[[ AVAILABLE DATA, beginning ]]

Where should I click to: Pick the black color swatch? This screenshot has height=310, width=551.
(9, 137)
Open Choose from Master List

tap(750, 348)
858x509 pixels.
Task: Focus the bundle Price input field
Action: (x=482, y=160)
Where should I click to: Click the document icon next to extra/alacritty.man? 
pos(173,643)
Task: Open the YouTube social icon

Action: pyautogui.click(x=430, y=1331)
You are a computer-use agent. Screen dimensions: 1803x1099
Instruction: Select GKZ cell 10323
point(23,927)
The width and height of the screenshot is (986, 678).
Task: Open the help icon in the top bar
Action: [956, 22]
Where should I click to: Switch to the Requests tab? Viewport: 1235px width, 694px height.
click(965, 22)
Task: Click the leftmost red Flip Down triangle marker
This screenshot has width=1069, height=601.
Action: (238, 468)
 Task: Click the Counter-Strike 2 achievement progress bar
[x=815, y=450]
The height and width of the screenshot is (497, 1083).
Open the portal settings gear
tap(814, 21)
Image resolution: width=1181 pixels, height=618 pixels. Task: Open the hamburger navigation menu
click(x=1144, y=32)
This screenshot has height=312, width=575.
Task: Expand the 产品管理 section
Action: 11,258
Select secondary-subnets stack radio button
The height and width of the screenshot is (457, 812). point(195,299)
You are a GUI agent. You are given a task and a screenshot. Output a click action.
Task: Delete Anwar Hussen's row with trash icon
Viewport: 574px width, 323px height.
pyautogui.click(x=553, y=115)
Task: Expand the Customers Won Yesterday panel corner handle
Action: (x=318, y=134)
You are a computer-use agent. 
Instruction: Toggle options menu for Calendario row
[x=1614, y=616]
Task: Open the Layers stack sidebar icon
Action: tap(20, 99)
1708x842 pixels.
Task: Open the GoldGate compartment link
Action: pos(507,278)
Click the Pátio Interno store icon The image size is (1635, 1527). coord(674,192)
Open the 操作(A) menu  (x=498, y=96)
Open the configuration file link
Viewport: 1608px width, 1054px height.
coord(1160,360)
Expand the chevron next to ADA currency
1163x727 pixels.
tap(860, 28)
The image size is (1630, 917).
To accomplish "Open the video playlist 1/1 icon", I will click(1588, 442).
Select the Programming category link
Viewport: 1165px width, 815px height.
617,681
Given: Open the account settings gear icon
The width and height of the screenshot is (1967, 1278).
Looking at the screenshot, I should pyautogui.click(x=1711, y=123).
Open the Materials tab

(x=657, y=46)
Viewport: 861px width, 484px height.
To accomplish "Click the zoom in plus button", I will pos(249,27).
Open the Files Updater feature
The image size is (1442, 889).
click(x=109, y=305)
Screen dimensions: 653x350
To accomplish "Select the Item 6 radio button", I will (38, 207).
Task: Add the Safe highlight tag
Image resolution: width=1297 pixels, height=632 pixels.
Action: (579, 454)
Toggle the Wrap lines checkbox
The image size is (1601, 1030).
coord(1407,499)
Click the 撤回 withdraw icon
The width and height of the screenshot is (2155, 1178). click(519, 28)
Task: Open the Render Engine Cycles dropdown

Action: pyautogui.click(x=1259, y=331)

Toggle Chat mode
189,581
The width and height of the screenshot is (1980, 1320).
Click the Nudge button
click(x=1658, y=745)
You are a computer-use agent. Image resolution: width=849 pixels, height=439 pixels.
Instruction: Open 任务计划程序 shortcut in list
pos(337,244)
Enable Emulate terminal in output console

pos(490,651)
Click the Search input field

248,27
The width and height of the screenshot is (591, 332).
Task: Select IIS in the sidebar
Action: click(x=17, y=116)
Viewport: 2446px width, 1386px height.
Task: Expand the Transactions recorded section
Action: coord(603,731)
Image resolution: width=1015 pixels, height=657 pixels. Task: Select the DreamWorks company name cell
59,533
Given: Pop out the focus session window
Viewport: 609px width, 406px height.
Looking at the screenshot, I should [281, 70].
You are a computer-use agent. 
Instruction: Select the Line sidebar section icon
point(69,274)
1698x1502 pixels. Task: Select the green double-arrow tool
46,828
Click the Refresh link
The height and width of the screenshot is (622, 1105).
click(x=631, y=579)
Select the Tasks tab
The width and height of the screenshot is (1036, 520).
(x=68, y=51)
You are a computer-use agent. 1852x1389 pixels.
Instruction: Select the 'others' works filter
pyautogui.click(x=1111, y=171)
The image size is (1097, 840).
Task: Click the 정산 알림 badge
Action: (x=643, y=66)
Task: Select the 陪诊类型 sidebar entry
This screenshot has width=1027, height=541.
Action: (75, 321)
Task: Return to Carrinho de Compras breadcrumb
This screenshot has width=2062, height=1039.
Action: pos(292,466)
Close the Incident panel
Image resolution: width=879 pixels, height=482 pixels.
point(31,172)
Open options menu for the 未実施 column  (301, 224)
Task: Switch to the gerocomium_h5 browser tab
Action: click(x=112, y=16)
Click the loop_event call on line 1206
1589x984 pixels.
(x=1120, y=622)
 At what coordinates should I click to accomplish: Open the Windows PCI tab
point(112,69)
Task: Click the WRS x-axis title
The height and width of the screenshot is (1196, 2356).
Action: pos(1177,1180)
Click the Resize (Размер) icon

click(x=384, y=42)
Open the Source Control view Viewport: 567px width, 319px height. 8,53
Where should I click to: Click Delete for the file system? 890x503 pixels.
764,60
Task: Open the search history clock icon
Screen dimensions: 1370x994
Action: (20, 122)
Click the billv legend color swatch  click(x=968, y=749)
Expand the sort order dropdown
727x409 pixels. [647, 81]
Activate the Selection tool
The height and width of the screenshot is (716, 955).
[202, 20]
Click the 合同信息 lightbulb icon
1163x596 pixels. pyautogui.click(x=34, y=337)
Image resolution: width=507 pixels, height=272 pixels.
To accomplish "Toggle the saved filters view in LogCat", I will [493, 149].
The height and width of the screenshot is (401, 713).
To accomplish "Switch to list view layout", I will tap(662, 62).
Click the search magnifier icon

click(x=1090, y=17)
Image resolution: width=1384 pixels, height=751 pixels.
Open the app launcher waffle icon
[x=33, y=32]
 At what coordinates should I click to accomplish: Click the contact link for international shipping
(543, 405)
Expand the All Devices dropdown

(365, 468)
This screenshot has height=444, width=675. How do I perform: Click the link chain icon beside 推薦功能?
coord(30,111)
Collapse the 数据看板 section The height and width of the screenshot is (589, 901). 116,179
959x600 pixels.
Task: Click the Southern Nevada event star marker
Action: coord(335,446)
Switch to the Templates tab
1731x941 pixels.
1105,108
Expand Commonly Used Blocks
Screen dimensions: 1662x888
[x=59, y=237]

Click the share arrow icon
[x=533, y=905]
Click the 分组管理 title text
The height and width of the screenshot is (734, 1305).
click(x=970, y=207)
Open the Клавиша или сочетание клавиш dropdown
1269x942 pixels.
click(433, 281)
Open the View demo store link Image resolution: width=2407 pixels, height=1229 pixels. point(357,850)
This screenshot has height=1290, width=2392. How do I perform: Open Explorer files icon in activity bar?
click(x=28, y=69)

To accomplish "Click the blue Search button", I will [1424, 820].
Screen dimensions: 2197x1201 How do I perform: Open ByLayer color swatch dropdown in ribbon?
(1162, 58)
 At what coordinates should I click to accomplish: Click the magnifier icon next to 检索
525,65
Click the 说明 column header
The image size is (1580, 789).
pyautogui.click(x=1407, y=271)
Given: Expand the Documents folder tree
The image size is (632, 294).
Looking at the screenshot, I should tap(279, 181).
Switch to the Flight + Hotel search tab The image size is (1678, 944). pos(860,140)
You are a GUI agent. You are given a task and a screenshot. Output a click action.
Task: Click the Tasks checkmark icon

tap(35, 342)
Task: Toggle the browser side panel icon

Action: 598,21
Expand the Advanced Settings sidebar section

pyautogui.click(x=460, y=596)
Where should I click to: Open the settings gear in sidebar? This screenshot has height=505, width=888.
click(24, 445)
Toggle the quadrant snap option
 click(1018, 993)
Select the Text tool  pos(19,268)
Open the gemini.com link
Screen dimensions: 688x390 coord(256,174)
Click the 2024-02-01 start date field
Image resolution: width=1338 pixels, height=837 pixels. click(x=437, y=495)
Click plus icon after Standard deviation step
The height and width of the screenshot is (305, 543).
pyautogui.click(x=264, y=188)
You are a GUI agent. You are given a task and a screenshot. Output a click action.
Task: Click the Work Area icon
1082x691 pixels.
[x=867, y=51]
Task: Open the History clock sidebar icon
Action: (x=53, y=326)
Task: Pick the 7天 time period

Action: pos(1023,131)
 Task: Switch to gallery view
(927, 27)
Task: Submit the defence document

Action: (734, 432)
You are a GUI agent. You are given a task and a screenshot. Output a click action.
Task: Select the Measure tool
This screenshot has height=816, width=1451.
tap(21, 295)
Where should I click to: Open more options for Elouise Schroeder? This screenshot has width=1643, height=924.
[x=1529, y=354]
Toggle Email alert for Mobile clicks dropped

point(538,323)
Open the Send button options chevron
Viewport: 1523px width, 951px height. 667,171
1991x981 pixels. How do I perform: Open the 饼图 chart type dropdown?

[[ AVAILABLE DATA, end ]]

EXERCISE: Copy each line from the records above that includes the string "computer".

PROBLEM SOLUTION:
You are a computer-use agent. Screen dimensions: 1803x1099
You are a computer-use agent. 
You are a computer-use agent. Image resolution: width=849 pixels, height=439 pixels.
You are a computer-use agent. 
You are a computer-use agent. 1852x1389 pixels.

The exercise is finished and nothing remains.